Austin Dillon speaks with the media following his win in the LTi Printing 250 at Michigan International Speedway Saturday. Eric Young/The SuperSpeedway
BROOKLYN, Mich. — Austin Dillon was in the right place at the right time when NASCAR threw the caution for rain to end the LTi Printing 250 at Michigan International Speedway, getting his ninth win in the Xfinity Series in 138 starts.
“This feels good,” Dillon said after the race. “Me and Nick (Harrison, crew chief) had gotten in a run of a couple wins a couple years back and we felt like put us back together and we could go do it again and that’s on our second race this year? Third?”

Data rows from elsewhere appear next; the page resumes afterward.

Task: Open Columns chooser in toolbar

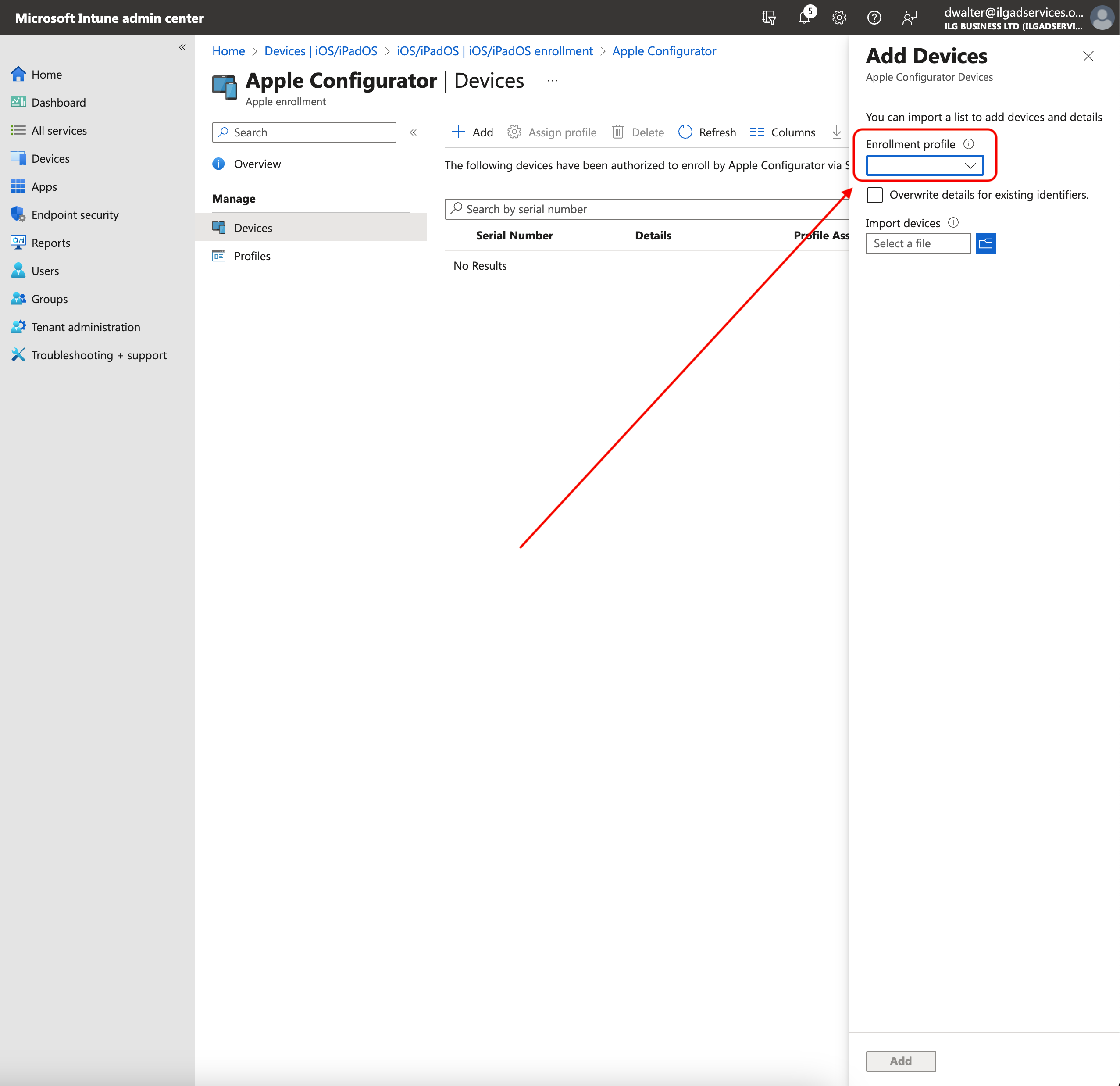Action: click(x=782, y=132)
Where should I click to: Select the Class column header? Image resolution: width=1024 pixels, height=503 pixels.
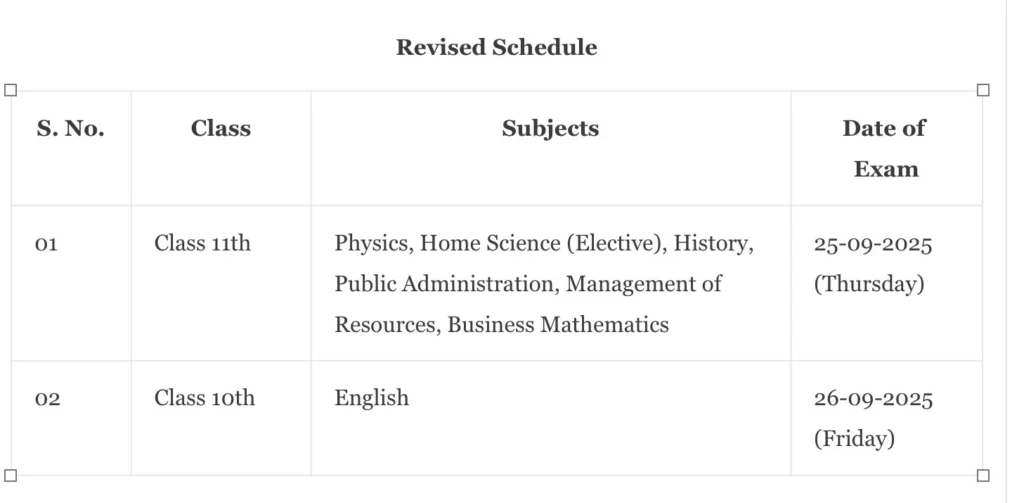220,128
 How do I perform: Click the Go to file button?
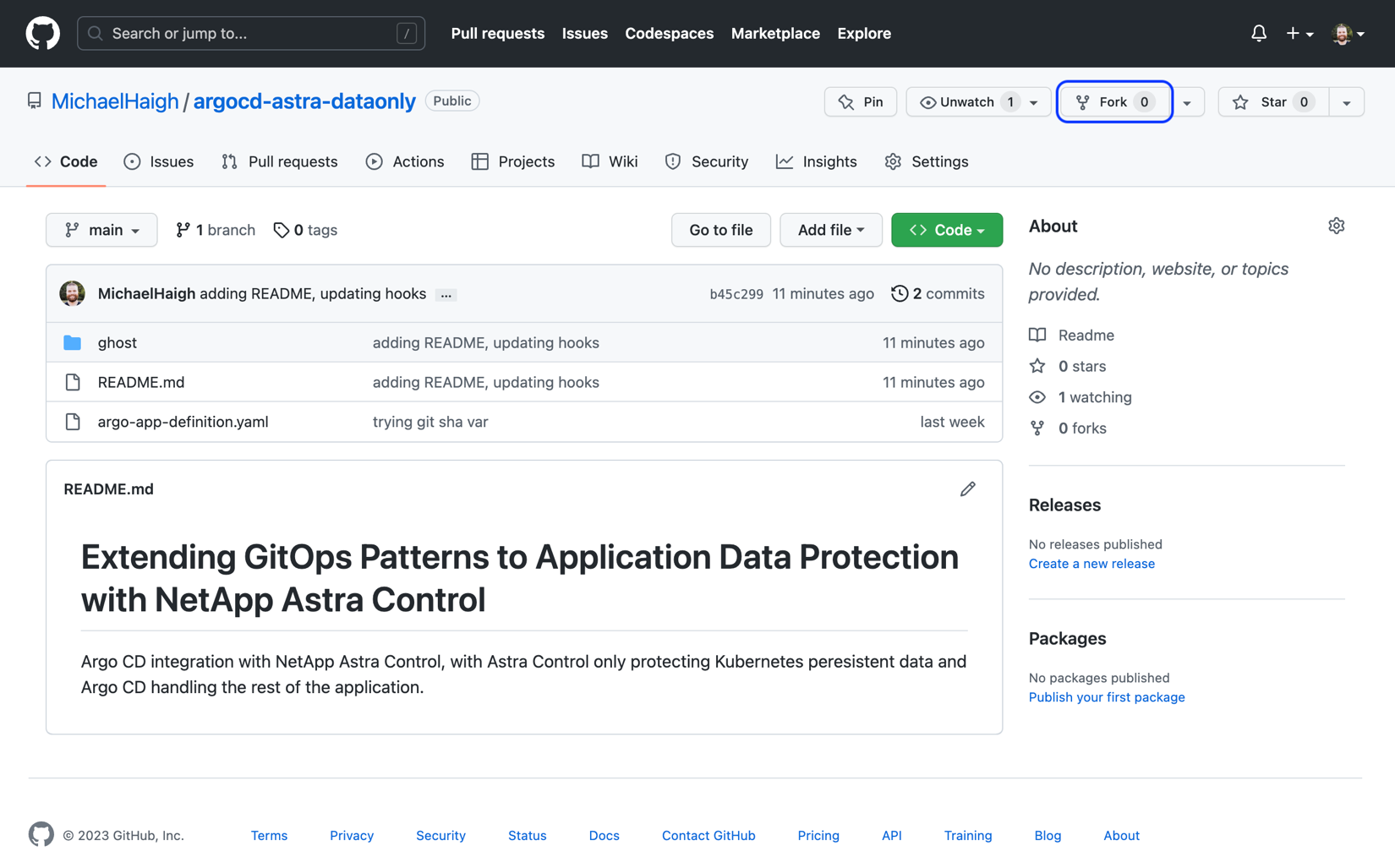[x=721, y=230]
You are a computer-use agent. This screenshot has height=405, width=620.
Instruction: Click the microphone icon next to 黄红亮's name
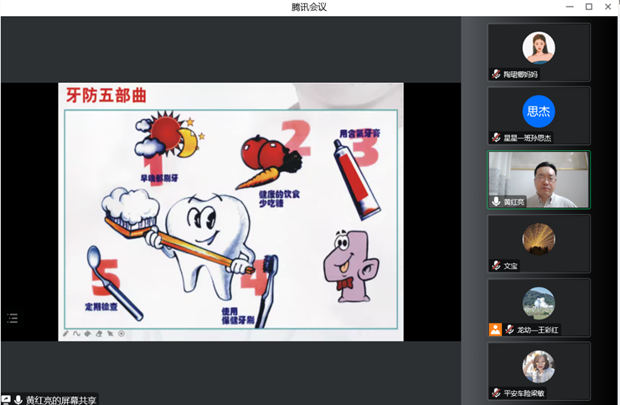click(495, 201)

“You put us together, we’re a pretty good duo it looks like,” Dillon said. “We’ve got a pretty good win percentage together. It’s nice to be back with him and that group.”
The win was Dillon’s first at MIS. The race ended with 91 laps of 125 complete due to rain, which delayed the start of the race for several hours and threatened from about lap 60 on.
Dillon and Harrison both said the rain played into how they ran the race.
“It was our strategy, I believe,” Dillon said. “We had a pretty fast car. We figured out track position was pretty important. Our car was handling well into a ru. That kind of factored into it.”
Dillon said Harrison made a call that eventually put them in position for the win.
“With the cautions and Austin saving, we could go clear past (lap) 100,” Harrison said. “But weather was definitely a — we made our strategy and we stuck to it and I got the OK from Big Dog down here on the end (team Owner Richard Childress) so it made me feel a little better about my call.”
It was a one-two finish for Richard Childress Racing, as Daniel Hemric scored a career-high second-place finish, earning his first top-10 at MIS in two races. It was his ninth top-10 of the season.
Hemric said after the last restart, as he was playing the rain game, he made his move to try and get the win.
“They kept telling me the rain was 10 minutes away for 30 minutes,” Hemric said. “I thought, well surely it’s going to rain. So I tried to pull a slider there on the 61 (Kaz Grala), which he did a great job of putting himself in the position there as well. I tried to clear him. I thought I was about a foot and a half too short and I’m sure when I watch it back it may not have been as close as I thought it was. But I tried to make the move because I knew the rain was there.”
“I’d get a couple sprinkles here and there but I made the move probably a lap too early and got myself hemmed up on the bottom,” Hemric continued. “Luckily I was able to rebound for second because I really thought I was going to be about 15th by the time we left the next corner, but fortunately that’s not the way it worked out.”
Cole Custer finished out the top three.
There were 14 lead changes among nine different drivers in the race. Kyle Busch led the most laps, leading almost all of the first stage before losing the lead at lap 31. He would not get back to the lead after that, finishing in sixth. There were 10 caution flags for 37 laps.